PEL: Originally I took these shootingsticks, which are in common use on racetracks around the world. I decided to re-engineer it, elaborate it, make it more of an instrument. Then I added an “Orange circumnavigator” for peeling oranges that would inter-fit with the one shooting stick. I decided to make a small edition of this. I wrote a little manual on 30 racetracks around the world, starting at O longitude, and by flipping a coin you can head east or west. I describe track layouts with maps and descriptions of the races, which ones to see in which season. Then I decided I’d like to write one on the different oranges you could get at different seasons and different race tracks. And then I went to England in the summer and that’s when it all came together. Greville Worthington gave me “The House of Approximate Odds”, a very beautiful building right in the middle of Catterick Racetrack and he organised a special race on the Saturday race meeting called the Equestrian Opulator Filly Handicap Stakes and I built some trophies for the winning trainers. I had all of the shooting sticks and their accessories and a map of the world painted on a white wall. It was like a command centre from where you looked out on all sides of the track. There were also my drink machines, a GINSMAID that decanted gin & tonic and my “Epernay Epicurean” for champagne.

TAN: And what are the actual uses of the “Opulator”

PEL: It’s got a bearing so you can just follow horses at a glance; it spins with you. But you can peel oranges between races.
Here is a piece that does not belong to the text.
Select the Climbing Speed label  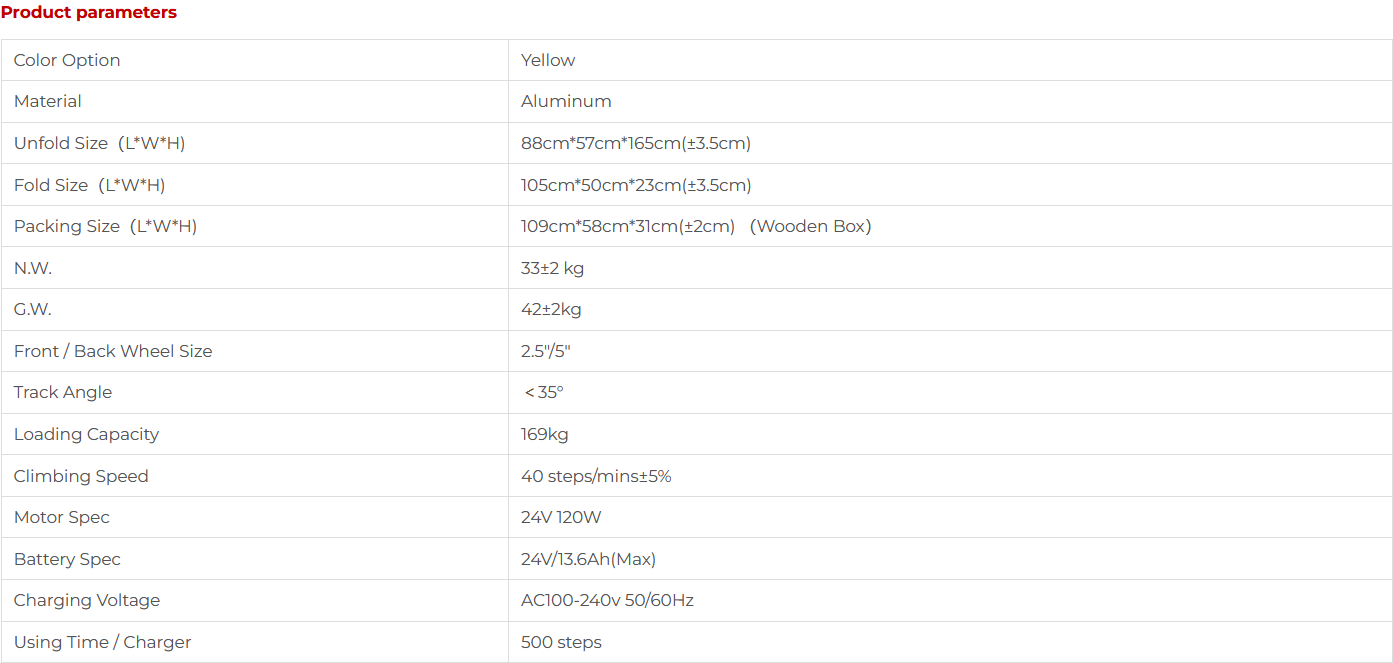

There’s also a whole set of seat covers, one that has vibrators in it; it’s infra-red and set off by the starting signal of each race, they vibrate and get stronger and stronger and get shut off at the finishing line.

TAN: For fillies?

PEL: Well, it’s only reserved for the French market; it’s not for the Anglo-Saxon market. There are also heated alpaca seat covers and industrial mink. But you can also unscrew the tip of the shooting stick and use it to set off flares, for distracting horses or signalling to the staff to bring you some beverages. You can also use the tip to smoke large diameter cigars. Or you can slip in this optical lens where you can admire a horse’s teeth at close range to discern its age. This is called an “Ocular speculator”.
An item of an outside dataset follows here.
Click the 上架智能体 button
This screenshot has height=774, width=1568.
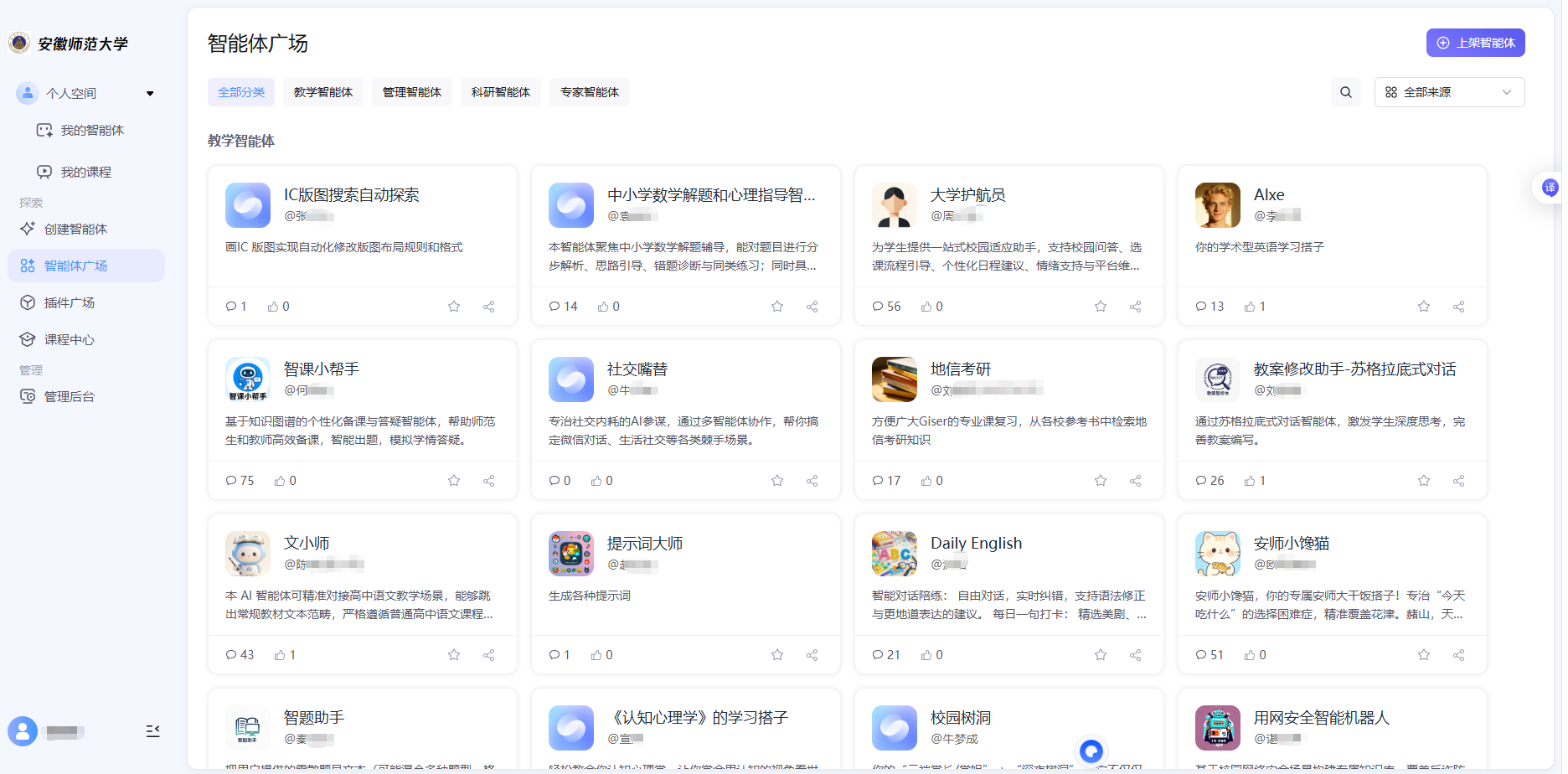pyautogui.click(x=1475, y=43)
TAN: Do you build a prototype and get others to manufacture an edition?

PEL: No, I manufacture everything myself. I have a little workshop in Brooklyn where they’re lathed and machined. Everything is made by hand, but they look engineered and mass-produced. They’re actually incredibly time consuming. Even the details of the vitrines are very specific, I use very few found objects; they’re all pretty much tailor made. The assembly is probably the quickest element. The time is in the interweaving of the layers of information. On the face of it, these machines look quite simple unless you’re curious and start reading, for example my book A violet somnambulist spiriting the fugacious bloom. It describes all the hidden literal and metaphorical workings of Ignisfatuus, which you can’t access just by looking at it.
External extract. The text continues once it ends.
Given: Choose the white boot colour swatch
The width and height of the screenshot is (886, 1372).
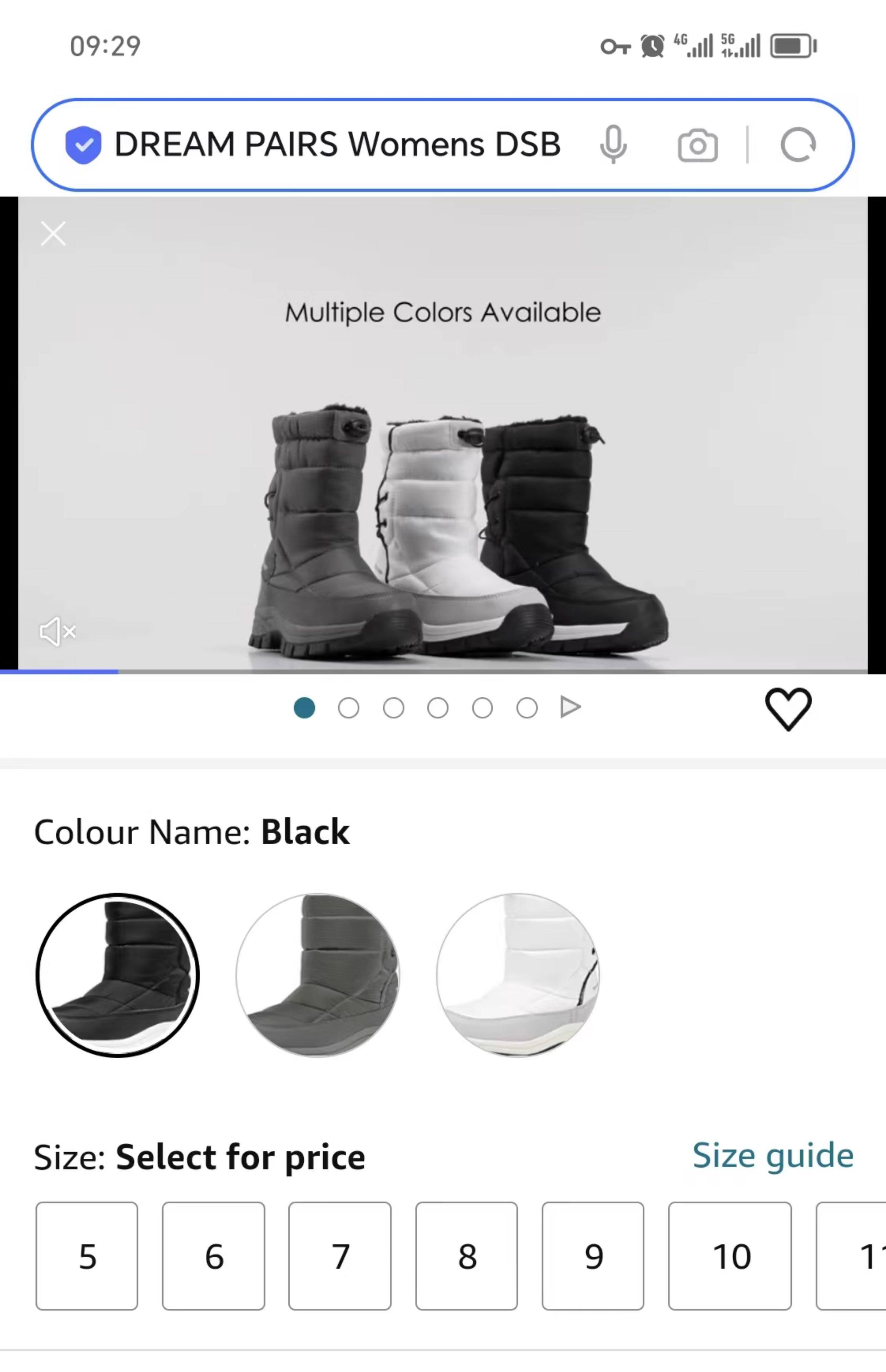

TAN: Are you more interested in the ideas behind these machines or the technical construction?

PEL: Both. I’m very interested in how things go together and also the specifics of materials. Some materials have very deep connotations, some particular metal has a property, a symbolic property, all of these elements draws me towards them. The overall ideas are sometimes derived from literature or history and I’m almost mediating them through other materials.

TAN: Your work has a strong literary feel.

PEL: Well, they have narratives. Some have been based on historical events. Like my 1978 work St George and the Dragon, based on the Ucello painting, using live Elephant Hawk Moths. They’re attracted to this blue mercury vapour, which is the “dragon” and “St George” is actually a structure made of bridal tulle and filled with acetone.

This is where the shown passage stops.